Other signs of acid wear can include:

  • Increased sensitivity to cold, heat or sweet food and drink; chipping of teeth (especially the front teeth);
  • The back teeth becoming rougher on the biting surface; and
  • As it progresses, fillings may also become more prominent as they are not dissolved, unlike the tooth.

"Acid wear is not a reversible process," says Dr Burges. "Once it has occurred the natural tooth cannot be regenerated, it can only be stopped and possibly repaired if it has been significant."

But, extensive dental work is also associated with large dental bills, so the best way to minimise the impact of acid wear is prevention.

How can we avoid acid wear?

Avoiding acid wear doesn't necessarily mean you can't snack on an apple in between meals, or enjoy a casual glass of wine.

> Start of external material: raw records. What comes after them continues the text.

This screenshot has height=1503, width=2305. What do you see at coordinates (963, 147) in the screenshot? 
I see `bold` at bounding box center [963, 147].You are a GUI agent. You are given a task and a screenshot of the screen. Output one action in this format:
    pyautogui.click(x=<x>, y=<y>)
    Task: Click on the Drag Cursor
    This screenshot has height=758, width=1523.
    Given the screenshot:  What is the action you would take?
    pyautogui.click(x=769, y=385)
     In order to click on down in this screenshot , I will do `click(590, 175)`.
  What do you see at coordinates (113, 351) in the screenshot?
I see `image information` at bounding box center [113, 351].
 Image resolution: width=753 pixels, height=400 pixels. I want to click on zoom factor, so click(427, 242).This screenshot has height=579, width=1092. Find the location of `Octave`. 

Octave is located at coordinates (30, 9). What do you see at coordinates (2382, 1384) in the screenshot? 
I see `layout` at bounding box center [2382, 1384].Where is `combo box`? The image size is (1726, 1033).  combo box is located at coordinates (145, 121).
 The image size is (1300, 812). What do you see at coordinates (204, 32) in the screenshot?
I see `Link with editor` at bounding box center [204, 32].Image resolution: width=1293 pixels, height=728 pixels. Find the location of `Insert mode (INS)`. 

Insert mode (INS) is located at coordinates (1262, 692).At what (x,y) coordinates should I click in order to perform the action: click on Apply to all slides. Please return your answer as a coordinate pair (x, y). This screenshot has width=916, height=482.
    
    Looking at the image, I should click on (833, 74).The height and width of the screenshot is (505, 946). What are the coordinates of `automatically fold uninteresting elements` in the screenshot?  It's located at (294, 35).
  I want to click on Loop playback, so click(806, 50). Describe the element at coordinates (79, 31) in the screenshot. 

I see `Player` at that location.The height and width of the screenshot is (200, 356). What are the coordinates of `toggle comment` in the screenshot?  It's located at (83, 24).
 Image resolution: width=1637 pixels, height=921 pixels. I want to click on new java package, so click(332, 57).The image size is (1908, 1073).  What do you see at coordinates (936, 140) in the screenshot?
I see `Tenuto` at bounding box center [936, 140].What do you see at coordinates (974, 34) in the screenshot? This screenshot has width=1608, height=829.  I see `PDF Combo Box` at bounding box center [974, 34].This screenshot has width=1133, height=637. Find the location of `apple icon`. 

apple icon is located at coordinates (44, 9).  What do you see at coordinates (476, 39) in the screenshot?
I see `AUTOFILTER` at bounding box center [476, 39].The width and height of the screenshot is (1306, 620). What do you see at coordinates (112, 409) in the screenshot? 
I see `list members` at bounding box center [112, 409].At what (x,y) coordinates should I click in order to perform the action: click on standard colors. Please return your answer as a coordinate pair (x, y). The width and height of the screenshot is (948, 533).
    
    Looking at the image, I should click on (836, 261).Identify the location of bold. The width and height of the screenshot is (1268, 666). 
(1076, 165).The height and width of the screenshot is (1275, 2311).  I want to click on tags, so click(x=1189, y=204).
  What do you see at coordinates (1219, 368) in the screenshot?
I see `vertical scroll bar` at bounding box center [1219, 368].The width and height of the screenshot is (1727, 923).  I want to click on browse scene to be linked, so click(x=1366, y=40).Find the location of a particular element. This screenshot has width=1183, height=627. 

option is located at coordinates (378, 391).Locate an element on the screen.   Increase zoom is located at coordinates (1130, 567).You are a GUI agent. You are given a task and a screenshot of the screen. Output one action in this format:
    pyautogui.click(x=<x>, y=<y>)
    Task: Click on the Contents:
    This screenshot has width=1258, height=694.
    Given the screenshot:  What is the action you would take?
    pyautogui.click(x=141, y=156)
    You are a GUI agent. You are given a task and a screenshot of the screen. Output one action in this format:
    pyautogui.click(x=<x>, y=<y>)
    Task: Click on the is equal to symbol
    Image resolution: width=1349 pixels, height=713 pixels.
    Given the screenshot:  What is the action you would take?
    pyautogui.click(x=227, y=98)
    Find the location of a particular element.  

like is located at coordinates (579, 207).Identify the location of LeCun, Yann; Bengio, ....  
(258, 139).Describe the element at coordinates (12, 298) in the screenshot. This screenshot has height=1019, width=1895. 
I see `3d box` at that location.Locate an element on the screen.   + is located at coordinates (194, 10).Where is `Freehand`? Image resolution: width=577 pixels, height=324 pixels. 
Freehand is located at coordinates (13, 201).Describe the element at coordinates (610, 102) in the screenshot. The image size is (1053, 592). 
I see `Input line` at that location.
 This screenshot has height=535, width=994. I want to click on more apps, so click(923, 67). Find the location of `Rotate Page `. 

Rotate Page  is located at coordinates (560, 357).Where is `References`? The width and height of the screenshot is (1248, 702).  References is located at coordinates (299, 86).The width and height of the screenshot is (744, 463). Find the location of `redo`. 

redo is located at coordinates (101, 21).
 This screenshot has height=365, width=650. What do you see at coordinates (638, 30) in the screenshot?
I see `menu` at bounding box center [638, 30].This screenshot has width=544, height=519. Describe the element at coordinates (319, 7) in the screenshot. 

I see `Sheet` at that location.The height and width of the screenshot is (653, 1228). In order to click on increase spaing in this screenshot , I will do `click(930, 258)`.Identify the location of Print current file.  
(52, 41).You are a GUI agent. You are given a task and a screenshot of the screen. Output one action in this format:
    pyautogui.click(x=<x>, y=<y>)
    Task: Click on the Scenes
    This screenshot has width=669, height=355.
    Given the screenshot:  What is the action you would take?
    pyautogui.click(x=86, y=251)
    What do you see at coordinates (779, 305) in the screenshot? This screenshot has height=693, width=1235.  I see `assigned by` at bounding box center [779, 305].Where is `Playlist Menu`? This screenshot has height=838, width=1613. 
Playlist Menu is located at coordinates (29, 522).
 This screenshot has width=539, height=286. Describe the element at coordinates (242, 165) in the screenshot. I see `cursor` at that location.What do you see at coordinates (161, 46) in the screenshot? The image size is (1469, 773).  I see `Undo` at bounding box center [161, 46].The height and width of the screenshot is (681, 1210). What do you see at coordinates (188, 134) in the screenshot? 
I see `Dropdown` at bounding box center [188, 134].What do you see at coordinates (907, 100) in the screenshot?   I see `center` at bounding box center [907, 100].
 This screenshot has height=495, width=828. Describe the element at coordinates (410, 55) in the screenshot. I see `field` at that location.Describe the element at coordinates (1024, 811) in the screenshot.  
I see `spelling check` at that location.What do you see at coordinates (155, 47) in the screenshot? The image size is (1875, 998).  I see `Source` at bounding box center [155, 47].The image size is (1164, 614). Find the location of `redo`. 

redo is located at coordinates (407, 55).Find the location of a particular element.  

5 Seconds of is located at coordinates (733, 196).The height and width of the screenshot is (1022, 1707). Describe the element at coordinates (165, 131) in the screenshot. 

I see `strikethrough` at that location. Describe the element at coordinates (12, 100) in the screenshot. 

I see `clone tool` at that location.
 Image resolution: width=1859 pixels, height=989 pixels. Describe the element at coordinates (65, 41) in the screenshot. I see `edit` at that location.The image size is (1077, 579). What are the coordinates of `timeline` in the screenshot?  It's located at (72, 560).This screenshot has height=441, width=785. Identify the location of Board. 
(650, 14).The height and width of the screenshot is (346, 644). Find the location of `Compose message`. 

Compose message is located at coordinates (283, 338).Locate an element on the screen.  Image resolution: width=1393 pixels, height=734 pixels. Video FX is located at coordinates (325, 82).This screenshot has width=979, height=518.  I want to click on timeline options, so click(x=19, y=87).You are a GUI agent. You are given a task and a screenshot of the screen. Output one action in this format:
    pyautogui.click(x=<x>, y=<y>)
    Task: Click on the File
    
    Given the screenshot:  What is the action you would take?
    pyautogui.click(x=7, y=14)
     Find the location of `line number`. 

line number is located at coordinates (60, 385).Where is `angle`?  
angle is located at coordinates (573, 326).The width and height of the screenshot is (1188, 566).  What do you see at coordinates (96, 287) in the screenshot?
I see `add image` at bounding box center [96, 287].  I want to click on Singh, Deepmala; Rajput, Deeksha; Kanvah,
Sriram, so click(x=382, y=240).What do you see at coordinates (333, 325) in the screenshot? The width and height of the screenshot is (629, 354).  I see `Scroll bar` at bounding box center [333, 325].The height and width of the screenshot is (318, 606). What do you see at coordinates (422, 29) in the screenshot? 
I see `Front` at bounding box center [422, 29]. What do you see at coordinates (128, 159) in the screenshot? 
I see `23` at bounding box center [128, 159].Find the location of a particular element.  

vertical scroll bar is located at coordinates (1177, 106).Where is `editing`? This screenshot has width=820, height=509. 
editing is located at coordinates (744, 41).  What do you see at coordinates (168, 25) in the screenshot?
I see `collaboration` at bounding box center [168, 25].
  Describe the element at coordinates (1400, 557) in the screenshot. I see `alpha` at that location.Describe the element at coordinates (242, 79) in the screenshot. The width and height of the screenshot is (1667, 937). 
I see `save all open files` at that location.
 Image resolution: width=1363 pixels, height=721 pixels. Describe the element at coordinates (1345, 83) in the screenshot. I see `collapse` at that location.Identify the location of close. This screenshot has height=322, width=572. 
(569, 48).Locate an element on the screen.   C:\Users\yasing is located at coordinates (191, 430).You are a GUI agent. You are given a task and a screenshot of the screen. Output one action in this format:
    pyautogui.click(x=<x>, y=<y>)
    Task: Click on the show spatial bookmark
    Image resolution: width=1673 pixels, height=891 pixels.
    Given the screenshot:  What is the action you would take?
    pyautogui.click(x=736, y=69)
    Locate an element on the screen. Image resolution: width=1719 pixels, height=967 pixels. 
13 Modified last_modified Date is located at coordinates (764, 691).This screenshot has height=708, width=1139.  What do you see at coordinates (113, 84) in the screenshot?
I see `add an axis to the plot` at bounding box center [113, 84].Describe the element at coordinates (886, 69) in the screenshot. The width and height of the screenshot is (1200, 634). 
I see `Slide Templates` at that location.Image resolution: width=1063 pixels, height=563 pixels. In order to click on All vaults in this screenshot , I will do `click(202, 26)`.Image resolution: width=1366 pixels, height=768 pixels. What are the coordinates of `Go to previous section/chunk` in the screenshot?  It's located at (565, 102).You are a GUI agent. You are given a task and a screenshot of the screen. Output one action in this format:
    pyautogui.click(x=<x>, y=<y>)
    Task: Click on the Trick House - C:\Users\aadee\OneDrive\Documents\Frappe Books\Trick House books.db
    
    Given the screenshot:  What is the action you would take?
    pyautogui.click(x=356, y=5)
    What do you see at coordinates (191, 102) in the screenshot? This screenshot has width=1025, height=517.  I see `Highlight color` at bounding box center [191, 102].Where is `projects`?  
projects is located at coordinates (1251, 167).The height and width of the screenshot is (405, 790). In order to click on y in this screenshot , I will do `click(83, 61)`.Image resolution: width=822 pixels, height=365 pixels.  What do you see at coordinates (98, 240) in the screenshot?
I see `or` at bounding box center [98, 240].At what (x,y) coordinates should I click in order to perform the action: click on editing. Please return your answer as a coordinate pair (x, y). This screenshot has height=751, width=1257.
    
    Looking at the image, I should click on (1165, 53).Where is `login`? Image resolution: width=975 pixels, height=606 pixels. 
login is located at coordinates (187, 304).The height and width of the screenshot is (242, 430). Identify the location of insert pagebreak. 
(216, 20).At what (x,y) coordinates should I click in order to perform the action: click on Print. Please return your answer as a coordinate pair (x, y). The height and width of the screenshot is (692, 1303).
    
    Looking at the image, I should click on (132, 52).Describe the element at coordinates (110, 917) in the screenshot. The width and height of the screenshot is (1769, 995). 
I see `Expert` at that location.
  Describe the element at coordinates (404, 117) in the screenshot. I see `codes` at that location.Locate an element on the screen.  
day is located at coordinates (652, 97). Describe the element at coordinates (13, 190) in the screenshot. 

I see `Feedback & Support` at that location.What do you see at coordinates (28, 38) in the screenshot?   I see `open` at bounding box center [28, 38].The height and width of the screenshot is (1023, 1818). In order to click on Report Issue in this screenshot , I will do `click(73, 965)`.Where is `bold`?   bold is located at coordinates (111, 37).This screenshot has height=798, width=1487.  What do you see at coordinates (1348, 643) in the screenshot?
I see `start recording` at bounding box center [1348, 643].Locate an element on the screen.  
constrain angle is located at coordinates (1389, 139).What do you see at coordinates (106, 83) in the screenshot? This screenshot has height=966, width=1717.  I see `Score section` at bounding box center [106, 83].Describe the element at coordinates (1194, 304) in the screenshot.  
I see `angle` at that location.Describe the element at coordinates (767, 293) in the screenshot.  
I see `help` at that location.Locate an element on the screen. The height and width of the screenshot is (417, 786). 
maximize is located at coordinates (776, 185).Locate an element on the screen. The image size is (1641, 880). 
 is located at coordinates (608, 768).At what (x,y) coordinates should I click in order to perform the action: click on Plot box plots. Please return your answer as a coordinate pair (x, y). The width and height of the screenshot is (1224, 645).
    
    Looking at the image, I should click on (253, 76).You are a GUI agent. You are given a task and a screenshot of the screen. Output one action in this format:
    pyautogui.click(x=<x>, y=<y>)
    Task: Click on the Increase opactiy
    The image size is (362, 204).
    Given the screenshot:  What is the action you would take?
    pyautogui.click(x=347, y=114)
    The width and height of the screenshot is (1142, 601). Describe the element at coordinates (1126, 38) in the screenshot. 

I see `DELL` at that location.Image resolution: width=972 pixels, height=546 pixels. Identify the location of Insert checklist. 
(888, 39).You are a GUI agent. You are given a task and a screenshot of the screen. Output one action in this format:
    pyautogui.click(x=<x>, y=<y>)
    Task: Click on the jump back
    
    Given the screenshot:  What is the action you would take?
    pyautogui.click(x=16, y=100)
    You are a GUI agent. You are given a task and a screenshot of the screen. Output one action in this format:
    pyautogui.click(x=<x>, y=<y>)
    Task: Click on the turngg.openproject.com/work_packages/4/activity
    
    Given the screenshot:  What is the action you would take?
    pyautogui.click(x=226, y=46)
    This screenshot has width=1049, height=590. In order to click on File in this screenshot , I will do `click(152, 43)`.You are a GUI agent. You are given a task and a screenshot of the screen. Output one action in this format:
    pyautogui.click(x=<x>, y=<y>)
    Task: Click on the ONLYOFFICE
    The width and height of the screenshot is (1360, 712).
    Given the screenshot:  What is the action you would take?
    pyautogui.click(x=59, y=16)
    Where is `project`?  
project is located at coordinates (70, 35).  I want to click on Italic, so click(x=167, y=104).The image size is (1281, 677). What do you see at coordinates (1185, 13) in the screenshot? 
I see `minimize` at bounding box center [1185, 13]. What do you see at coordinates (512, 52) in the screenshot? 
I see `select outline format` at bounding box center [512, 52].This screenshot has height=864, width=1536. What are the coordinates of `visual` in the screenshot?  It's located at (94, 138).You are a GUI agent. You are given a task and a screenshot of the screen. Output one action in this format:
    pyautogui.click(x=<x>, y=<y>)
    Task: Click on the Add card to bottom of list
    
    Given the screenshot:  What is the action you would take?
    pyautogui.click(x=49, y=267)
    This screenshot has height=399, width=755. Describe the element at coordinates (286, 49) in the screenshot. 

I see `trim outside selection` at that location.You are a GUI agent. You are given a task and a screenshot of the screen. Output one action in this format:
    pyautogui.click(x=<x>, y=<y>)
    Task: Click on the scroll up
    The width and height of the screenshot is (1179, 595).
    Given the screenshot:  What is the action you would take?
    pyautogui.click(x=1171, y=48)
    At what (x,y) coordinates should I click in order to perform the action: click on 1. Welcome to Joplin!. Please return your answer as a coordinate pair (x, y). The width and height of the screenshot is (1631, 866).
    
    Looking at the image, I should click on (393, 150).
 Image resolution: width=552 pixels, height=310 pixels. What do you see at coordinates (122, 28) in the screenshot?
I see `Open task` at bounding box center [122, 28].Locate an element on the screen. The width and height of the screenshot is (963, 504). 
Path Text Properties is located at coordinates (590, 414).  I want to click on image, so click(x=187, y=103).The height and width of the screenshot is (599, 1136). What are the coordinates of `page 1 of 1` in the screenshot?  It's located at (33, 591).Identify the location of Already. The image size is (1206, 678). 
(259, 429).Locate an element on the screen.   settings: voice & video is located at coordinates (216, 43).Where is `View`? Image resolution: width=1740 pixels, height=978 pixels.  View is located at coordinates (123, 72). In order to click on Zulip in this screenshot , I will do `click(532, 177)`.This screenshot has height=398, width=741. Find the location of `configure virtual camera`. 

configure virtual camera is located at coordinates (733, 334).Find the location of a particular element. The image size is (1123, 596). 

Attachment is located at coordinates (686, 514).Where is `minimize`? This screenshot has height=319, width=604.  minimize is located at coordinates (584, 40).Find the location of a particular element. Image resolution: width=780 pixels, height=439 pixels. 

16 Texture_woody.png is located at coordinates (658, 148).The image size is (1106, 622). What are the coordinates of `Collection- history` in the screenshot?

As with all things, "moderation is the ideal that we're after," says Dr Graham.

Here are his top tips on how to avoid acid wear:

  • Do not brush teeth straight after eating; wait at least half an hour for the enamel to re-strengthen;
  • Aim to consume any acid drink or a low pH drink or food at meal times, rather than as a snack;
  • Chew sugar-free gum. This stimulates saliva which acts as a natural buffer and neutralise acid in the mouth; and
  • Use a gentler toothpaste like Pronamel — it's low abrasive and very good for minimising damage that can occur with acid.